** Information shown **
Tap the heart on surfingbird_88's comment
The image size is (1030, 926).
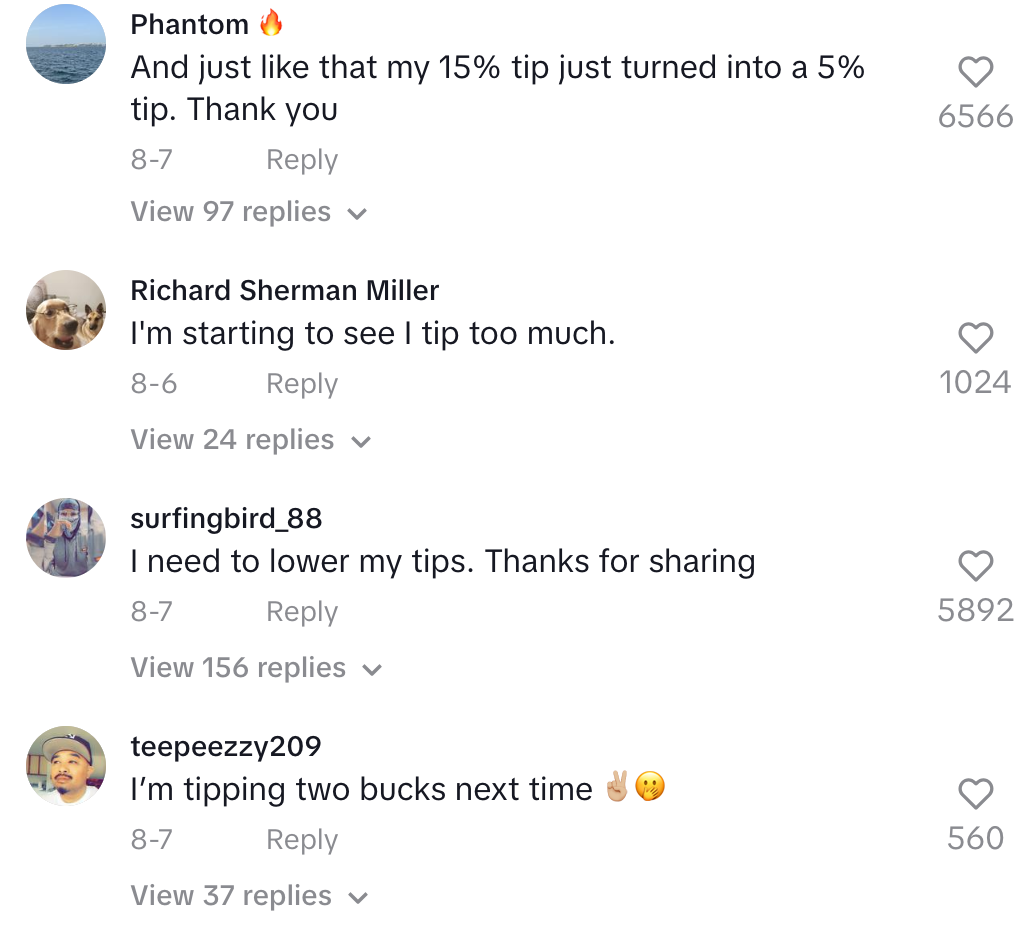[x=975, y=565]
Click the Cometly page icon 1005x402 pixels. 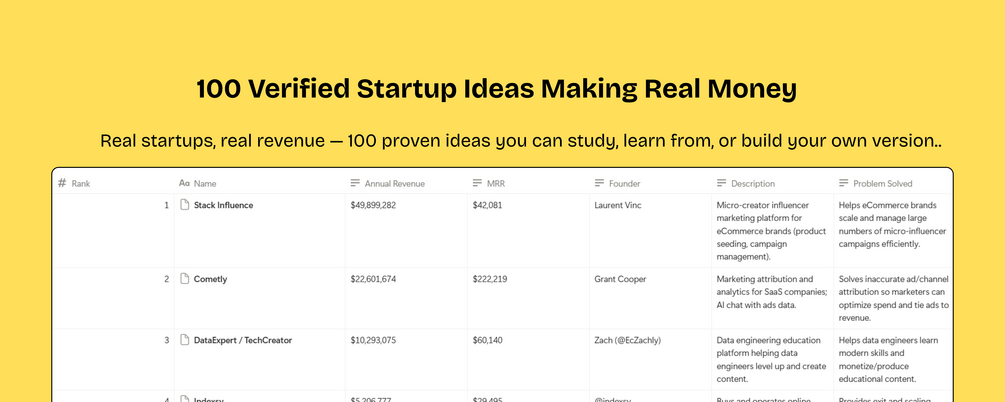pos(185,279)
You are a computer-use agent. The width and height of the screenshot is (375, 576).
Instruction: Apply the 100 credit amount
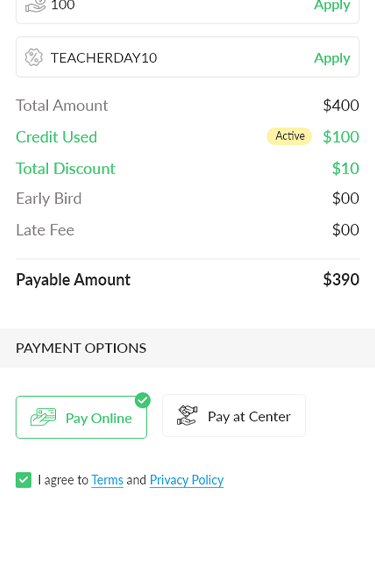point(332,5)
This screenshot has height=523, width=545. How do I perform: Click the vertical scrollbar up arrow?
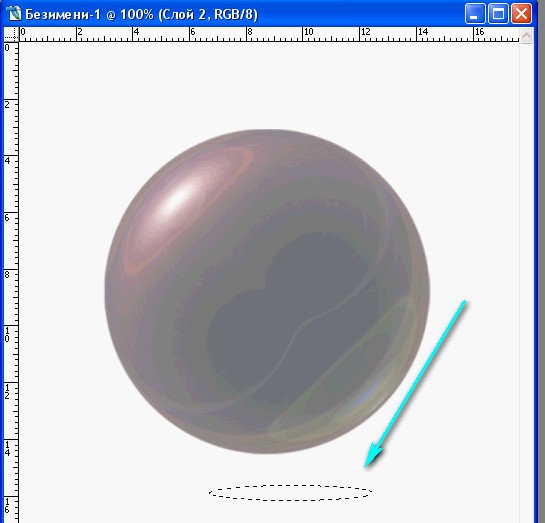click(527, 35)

---

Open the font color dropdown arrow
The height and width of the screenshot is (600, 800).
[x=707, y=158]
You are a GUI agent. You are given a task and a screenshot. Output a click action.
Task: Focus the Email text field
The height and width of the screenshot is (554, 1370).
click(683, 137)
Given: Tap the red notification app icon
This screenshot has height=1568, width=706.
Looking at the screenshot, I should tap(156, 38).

** Problem details **
The word "agent" may appear in several lines of the data; copy every line where it does.

** Result of the exercise **
You are a computer-use agent. The width and height of the screenshot is (375, 576).
You are a GUI agent. You are given a task and a screenshot. Output a click action.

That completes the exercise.